Jedenfalls sei schonmal festgehalten, dass den Schriftlesungen ein Teil „Segnung des neuen Feuers – Lichtfeier“ vorangeht und ein Teil „Segnung des Taufwassers – Tauffeier“ folgt, und dass sich die Lesungen auf die Wundertaten Gottes beziehen.
3. Die gesamte Feier der Osternacht muss bei Nacht durchgezogen werden, so dass sie sowohl nicht vor Einbruch der Nacht begonnen als auch vor dem Morgengrauen des Sonntags beendet wird.
Hier haben wir nämlich den (eine gefühlte Rechtfertigungsnotwendigkeit motivierenden) springenden Punkt, denn zwar entspricht der Rubrikeninhalt der bekannten Regelung (s.u.), wird aber strikter gefordert. [Weil nämlich die Länge des eucharistischen Fastens (ca. 400 - 1953: von Mitternacht bis zur Messe) im Zuge der gleichen Reformbestrebungen wiederholt (1953, 1957, 1964) verkürzt wurde, weshalb man noch besser mit der Messfeier bis zur nächsten Nacht warten kann, weil man nämlich nicht 24 Stunden ohne Wasser und Brot auskommen muss.]
4.-6. [rechtliche Details]
7. Man sorge für Kerzen für alle Teilnehmer der Wache. Die Lichter der Kirche werden freilich gelöscht.
8. An geeignetem Ort außerhalb der Kirche wird ein brennender Scheiterhaufen [echt 😀] vorbereitet. Nachdem sich das Volk dort versammelt hat, tritt der Priester mit den Dienern dazu, von denen einer die Osterkerze trägt. Vortragekreuz und Leuchter werden nicht getragen. Wo aber ein Feuer außerhalb der Kirche nicht angezündet werden kann, wird der Ritus wie unten (Nr. 13) durchgeführt.

13. Wo wegen stark entgegenstehender Schwierigkeiten ein Scheiterhaufen nicht angezündet werden kann, wird die Segnung des Feuers den Umständen angepasst. Nachdem das Volk wie sonst in der Kirche versammelt ist, kommt der Priester mit den Dienern, die eine Osterkerze mitbringen, zur Kirchentür. Das Volk wendet sich, soweit es machbar ist, dem Priester zu.
Es geschehe Begrüßung und Ermahnung wie oben (Nr. 9); danach wird das Feuer gesegnet und die Kerze bereitet wie oben (Nr. 10-12).
Das witzige Detail hier ist, dass die Segnung des Feuers anscheinend auch ohne Feuer geschehen kann, weil nämlich (wie deo volente noch beschrieben werden soll) sowieso vergleichsweise wenig Aufhebens um dieses ganze Segnen gemacht wird, während die neu erfundene „Begrüßung und Ermahnung“ ja auch von der Türe aus geschehen kann, ohne dass sich das Volk weiter als es sich in der Kirchenbank sitzend drehen kann dem Geschehen zuwenden muss, solange die Lautsprecheranlage gut funktioniert.

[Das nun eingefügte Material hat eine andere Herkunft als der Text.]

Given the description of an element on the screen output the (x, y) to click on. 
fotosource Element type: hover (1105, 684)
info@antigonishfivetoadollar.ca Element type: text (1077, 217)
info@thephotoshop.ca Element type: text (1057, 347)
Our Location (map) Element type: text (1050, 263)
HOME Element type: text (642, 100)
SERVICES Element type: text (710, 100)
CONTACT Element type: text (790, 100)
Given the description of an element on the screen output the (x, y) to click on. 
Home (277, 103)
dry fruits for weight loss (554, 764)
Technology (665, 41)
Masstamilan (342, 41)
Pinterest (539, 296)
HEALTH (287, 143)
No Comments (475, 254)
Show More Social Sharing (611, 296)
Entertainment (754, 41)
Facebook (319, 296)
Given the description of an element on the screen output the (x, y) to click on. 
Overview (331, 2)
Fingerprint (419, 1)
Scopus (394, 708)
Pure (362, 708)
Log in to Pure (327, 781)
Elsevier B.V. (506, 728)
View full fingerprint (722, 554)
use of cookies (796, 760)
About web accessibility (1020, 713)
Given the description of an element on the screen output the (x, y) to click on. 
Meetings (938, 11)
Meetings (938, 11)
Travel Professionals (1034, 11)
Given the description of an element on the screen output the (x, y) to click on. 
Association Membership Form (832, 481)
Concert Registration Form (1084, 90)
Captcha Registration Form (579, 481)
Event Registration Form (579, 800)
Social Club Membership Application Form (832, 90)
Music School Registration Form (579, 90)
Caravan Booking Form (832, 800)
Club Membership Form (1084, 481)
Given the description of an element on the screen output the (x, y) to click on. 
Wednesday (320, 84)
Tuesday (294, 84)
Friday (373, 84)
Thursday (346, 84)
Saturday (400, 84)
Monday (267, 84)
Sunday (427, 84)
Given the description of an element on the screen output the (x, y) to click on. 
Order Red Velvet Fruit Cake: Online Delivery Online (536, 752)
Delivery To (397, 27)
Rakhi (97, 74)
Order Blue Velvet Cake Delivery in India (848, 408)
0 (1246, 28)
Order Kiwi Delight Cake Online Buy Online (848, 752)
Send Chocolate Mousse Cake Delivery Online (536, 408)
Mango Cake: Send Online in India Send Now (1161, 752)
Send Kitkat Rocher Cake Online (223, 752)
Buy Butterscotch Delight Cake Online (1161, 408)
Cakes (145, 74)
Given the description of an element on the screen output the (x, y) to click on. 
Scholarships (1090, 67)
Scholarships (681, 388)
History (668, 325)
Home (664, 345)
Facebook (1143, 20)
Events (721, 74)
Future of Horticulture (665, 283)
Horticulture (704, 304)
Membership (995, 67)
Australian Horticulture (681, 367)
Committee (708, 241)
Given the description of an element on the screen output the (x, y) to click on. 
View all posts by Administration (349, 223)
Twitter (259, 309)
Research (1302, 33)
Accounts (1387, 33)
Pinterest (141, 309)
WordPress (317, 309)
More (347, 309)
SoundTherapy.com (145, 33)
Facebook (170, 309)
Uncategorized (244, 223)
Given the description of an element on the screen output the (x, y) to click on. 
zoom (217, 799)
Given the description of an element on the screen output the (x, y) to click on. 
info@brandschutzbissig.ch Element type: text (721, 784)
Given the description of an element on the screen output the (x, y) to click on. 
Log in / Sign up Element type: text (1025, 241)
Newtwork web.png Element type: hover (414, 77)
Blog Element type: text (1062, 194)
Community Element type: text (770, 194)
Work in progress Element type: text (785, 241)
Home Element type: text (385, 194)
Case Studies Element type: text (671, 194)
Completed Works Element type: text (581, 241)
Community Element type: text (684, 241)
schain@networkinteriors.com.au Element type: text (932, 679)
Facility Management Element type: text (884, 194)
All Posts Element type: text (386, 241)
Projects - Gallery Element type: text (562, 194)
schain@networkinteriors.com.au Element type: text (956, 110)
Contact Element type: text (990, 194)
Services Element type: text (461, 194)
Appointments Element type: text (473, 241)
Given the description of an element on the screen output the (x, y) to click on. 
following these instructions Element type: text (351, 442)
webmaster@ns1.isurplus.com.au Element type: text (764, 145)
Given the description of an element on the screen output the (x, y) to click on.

Hier fühle ich mich zu einem Exkurs über den Verlust des Charakters der Kartage, welcher mir nur deshalb merklich ist, weil mein alter Pastor noch in den 1980ern neurubrikenwidrig den Segen nach der Abendmahlsmesse am Gründonnerstag wegließ, gedrängt, der aber wegen der sich eh schon anbahnenden Überlänge dieses Textes unterdrückt werden muss. (Nur kurz: Die Begrüßung und das Kreuzzeichen am Anfang der Vigil stehen dem Charakter entgegen.)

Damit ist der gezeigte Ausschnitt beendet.